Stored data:
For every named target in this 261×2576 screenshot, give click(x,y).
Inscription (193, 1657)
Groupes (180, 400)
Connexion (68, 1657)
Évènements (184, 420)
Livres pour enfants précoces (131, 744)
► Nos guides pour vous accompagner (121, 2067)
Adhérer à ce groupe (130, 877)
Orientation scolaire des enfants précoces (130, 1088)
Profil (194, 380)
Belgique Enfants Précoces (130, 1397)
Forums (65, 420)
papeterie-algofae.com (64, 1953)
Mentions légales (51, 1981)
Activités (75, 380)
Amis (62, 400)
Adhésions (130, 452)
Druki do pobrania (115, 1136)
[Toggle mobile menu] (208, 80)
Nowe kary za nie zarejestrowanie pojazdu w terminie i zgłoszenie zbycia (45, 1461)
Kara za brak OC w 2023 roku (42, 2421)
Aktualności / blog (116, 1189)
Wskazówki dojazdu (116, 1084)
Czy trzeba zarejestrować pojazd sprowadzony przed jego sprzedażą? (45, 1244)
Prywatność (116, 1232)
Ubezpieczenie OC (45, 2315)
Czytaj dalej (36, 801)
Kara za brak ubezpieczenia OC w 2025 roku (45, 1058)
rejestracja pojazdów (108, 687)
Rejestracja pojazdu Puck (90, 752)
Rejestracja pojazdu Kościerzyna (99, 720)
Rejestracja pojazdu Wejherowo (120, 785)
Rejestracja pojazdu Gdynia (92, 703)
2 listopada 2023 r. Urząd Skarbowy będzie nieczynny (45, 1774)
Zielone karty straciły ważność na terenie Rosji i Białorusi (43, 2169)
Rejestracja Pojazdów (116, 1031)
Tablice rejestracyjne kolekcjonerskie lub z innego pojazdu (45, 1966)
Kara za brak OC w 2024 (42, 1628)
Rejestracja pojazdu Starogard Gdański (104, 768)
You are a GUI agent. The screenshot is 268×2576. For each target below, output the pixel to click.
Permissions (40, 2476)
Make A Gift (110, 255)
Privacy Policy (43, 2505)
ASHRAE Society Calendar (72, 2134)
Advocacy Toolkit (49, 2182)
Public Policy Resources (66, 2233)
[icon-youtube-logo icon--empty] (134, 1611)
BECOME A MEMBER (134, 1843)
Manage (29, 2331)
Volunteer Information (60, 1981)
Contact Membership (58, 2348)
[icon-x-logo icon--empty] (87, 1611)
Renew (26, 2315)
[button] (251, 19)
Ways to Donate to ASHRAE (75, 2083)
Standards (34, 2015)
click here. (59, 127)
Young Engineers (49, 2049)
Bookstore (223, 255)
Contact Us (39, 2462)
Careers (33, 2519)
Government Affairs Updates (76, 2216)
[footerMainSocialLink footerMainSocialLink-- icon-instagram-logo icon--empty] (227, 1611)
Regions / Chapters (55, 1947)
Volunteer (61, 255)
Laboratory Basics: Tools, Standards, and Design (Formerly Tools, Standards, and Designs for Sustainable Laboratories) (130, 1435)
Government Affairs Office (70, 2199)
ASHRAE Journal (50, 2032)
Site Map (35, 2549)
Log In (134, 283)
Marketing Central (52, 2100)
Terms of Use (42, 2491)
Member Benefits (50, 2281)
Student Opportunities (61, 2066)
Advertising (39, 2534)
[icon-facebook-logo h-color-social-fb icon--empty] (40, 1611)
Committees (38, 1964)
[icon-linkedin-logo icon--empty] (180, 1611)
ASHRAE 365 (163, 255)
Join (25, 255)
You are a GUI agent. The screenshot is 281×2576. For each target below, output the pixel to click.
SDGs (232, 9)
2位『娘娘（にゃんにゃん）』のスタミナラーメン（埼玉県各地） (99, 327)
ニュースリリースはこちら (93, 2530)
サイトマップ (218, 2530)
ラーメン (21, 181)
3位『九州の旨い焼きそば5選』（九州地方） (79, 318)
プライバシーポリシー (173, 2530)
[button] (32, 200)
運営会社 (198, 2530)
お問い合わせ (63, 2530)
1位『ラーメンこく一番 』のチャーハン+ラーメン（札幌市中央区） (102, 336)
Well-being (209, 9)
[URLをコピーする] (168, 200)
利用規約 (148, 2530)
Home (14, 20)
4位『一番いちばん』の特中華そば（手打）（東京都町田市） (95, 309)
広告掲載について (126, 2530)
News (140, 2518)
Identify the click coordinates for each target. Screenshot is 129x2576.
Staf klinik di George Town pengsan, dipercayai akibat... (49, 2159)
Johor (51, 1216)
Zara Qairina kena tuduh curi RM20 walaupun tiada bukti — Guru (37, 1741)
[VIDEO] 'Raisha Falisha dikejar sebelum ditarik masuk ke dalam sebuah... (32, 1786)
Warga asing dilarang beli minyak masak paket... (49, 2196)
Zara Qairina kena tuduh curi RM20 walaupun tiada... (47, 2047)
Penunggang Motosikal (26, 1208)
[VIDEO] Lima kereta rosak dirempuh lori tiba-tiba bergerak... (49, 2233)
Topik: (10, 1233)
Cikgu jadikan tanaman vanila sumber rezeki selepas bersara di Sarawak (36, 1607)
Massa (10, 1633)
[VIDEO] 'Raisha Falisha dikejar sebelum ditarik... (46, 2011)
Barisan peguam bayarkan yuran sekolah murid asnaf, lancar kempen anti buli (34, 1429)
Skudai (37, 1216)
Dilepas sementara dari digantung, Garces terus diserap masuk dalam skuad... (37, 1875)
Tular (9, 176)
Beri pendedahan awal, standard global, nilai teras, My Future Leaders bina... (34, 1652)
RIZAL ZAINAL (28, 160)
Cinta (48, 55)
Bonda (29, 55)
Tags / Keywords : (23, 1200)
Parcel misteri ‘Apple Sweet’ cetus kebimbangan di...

TASK PROMPT: Reproduce all the data word for word.

EXPECTED OUTPUT:
For every named target in this 261×2576 screenshot, give click(x,y).
Inscription (193, 1657)
Groupes (180, 400)
Connexion (68, 1657)
Évènements (184, 420)
Livres pour enfants précoces (131, 744)
► Nos guides pour vous accompagner (121, 2067)
Adhérer à ce groupe (130, 877)
Orientation scolaire des enfants précoces (130, 1088)
Profil (194, 380)
Belgique Enfants Précoces (130, 1397)
Forums (65, 420)
papeterie-algofae.com (64, 1953)
Mentions légales (51, 1981)
Activités (75, 380)
Amis (62, 400)
Adhésions (130, 452)
Druki do pobrania (115, 1136)
[Toggle mobile menu] (208, 80)
Nowe kary za nie zarejestrowanie pojazdu w terminie i zgłoszenie zbycia (45, 1461)
Kara za brak OC w 2023 roku (42, 2421)
Aktualności / blog (116, 1189)
Wskazówki dojazdu (116, 1084)
Czy trzeba zarejestrować pojazd sprowadzony przed jego sprzedażą? (45, 1244)
Prywatność (116, 1232)
Ubezpieczenie OC (45, 2315)
Czytaj dalej (36, 801)
Kara za brak ubezpieczenia OC w 2025 roku (45, 1058)
rejestracja pojazdów (108, 687)
Rejestracja pojazdu Puck (90, 752)
Rejestracja pojazdu Kościerzyna (99, 720)
Rejestracja pojazdu Wejherowo (120, 785)
Rejestracja pojazdu Gdynia (92, 703)
2 listopada 2023 r. Urząd Skarbowy będzie nieczynny (45, 1774)
Zielone karty straciły ważność na terenie Rosji i Białorusi (43, 2169)
Rejestracja Pojazdów (116, 1031)
Tablice rejestracyjne kolekcjonerskie lub z innego pojazdu (45, 1966)
Kara za brak OC w 2024 (42, 1628)
Rejestracja pojazdu Starogard Gdański (104, 768)
You are a GUI agent. The screenshot is 268×2576. For each target below, output the pixel to click.
Permissions (40, 2476)
Make A Gift (110, 255)
Privacy Policy (43, 2505)
ASHRAE Society Calendar (72, 2134)
Advocacy Toolkit (49, 2182)
Public Policy Resources (66, 2233)
[icon-youtube-logo icon--empty] (134, 1611)
BECOME A MEMBER (134, 1843)
Manage (29, 2331)
Volunteer Information (60, 1981)
Contact Membership (58, 2348)
[icon-x-logo icon--empty] (87, 1611)
Renew (26, 2315)
[button] (251, 19)
Ways to Donate to ASHRAE (75, 2083)
Standards (34, 2015)
click here. (59, 127)
Young Engineers (49, 2049)
Bookstore (223, 255)
Contact Us (39, 2462)
Careers (33, 2519)
Government Affairs Updates (76, 2216)
[footerMainSocialLink footerMainSocialLink-- icon-instagram-logo icon--empty] (227, 1611)
Regions / Chapters (55, 1947)
Volunteer (61, 255)
Laboratory Basics: Tools, Standards, and Design (Formerly Tools, Standards, and Designs for Sustainable Laboratories) (130, 1435)
Government Affairs Office (70, 2199)
ASHRAE Journal (50, 2032)
Site Map (35, 2549)
Log In (134, 283)
Marketing Central (52, 2100)
Terms of Use (42, 2491)
Member Benefits (50, 2281)
Student Opportunities (61, 2066)
Advertising (39, 2534)
[icon-facebook-logo h-color-social-fb icon--empty] (40, 1611)
Committees (38, 1964)
[icon-linkedin-logo icon--empty] (180, 1611)
ASHRAE 365 (163, 255)
Join (25, 255)
You are a GUI agent. The screenshot is 281×2576. For each target below, output the pixel to click.
SDGs (232, 9)
2位『娘娘（にゃんにゃん）』のスタミナラーメン（埼玉県各地） (99, 327)
ニュースリリースはこちら (93, 2530)
サイトマップ (218, 2530)
ラーメン (21, 181)
3位『九州の旨い焼きそば5選』（九州地方） (79, 318)
プライバシーポリシー (173, 2530)
[button] (32, 200)
運営会社 (198, 2530)
お問い合わせ (63, 2530)
1位『ラーメンこく一番 』のチャーハン+ラーメン（札幌市中央区） (102, 336)
Well-being (209, 9)
[URLをコピーする] (168, 200)
利用規約 (148, 2530)
Home (14, 20)
4位『一番いちばん』の特中華そば（手打）（東京都町田市） (95, 309)
広告掲載について (126, 2530)
News (140, 2518)
Identify the click coordinates for each target. Screenshot is 129x2576.
Staf klinik di George Town pengsan, dipercayai akibat... (49, 2159)
Johor (51, 1216)
Zara Qairina kena tuduh curi RM20 walaupun tiada bukti — Guru (37, 1741)
[VIDEO] 'Raisha Falisha dikejar sebelum ditarik masuk ke dalam sebuah... (32, 1786)
Warga asing dilarang beli minyak masak paket... (49, 2196)
Zara Qairina kena tuduh curi RM20 walaupun tiada... (47, 2047)
Penunggang Motosikal (26, 1208)
[VIDEO] Lima kereta rosak dirempuh lori tiba-tiba bergerak... (49, 2233)
Topik: (10, 1233)
Cikgu jadikan tanaman vanila sumber rezeki selepas bersara di Sarawak (36, 1607)
Massa (10, 1633)
[VIDEO] 'Raisha Falisha dikejar sebelum ditarik... (46, 2011)
Barisan peguam bayarkan yuran sekolah murid asnaf, lancar kempen anti buli (34, 1429)
Skudai (37, 1216)
Dilepas sementara dari digantung, Garces terus diserap masuk dalam skuad... (37, 1875)
Tular (9, 176)
Beri pendedahan awal, standard global, nilai teras, My Future Leaders bina... (34, 1652)
RIZAL ZAINAL (28, 160)
Cinta (48, 55)
Bonda (29, 55)
Tags / Keywords : (23, 1200)
Parcel misteri ‘Apple Sweet’ cetus kebimbangan di...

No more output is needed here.